Task instructions → Repeat word for word the opening stretch of the entries, from the first line through the line containing "www.theraneo.com/labrana-francelise (223, 1469)".

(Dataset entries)
——
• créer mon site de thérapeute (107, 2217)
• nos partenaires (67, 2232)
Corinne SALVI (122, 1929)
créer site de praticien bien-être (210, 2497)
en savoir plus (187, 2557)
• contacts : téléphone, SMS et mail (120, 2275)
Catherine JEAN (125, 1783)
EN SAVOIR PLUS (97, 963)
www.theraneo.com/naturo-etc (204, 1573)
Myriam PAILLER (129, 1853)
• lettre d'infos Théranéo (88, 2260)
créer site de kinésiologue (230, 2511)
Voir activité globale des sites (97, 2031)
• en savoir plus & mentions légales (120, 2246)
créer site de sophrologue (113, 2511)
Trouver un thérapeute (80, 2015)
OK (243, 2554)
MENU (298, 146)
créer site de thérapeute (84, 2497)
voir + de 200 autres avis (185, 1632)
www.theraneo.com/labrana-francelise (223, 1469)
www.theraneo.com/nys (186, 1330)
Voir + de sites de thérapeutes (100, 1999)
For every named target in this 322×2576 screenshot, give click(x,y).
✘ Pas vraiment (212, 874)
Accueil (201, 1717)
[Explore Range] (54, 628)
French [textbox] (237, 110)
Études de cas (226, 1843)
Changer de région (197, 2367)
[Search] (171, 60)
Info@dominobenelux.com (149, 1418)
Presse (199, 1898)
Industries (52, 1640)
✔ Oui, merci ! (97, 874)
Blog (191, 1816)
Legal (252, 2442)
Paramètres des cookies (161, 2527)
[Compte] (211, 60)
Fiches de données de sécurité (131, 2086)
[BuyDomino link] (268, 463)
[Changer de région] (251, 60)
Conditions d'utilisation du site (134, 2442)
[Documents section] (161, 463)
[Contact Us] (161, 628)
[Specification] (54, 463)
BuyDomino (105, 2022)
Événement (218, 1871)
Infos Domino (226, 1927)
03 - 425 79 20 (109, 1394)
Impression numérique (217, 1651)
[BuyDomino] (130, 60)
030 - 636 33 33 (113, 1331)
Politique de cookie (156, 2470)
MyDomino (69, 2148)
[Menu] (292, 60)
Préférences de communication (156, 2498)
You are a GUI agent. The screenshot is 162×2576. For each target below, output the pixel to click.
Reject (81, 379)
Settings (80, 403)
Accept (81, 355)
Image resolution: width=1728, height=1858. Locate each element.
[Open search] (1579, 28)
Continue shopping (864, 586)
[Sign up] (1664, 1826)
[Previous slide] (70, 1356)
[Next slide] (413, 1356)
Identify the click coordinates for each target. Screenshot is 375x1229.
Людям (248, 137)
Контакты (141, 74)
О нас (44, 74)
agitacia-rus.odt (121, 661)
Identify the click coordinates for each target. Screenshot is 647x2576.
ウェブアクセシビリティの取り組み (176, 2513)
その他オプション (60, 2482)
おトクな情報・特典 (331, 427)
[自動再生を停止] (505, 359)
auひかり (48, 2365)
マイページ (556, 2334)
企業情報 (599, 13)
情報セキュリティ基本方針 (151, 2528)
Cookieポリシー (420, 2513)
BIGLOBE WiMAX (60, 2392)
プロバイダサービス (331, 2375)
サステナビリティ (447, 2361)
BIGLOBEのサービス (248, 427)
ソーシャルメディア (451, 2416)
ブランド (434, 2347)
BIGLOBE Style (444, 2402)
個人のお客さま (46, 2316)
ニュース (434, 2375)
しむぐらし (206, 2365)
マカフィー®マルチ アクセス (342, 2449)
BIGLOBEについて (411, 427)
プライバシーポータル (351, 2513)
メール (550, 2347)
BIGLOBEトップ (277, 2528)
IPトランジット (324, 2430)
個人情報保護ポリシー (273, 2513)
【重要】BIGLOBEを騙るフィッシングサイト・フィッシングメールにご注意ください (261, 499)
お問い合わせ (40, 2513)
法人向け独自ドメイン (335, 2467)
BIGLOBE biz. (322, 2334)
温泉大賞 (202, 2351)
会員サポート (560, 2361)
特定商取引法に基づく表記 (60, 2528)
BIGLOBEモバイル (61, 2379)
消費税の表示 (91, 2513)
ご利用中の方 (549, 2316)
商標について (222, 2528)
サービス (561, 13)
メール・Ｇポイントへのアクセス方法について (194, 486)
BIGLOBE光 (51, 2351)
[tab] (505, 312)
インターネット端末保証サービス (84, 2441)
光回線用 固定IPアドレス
——
Finished task →
• créer mon site de thérapeute (107, 2217)
• nos partenaires (67, 2232)
Corinne SALVI (122, 1929)
créer site de praticien bien-être (210, 2497)
en savoir plus (187, 2557)
• contacts : téléphone, SMS et mail (120, 2275)
Catherine JEAN (125, 1783)
EN SAVOIR PLUS (97, 963)
www.theraneo.com/naturo-etc (204, 1573)
Myriam PAILLER (129, 1853)
• lettre d'infos Théranéo (88, 2260)
créer site de kinésiologue (230, 2511)
Voir activité globale des sites (97, 2031)
• en savoir plus & mentions légales (120, 2246)
créer site de sophrologue (113, 2511)
Trouver un thérapeute (80, 2015)
OK (243, 2554)
MENU (298, 146)
créer site de thérapeute (84, 2497)
voir + de 200 autres avis (185, 1632)
www.theraneo.com/labrana-francelise (223, 1469)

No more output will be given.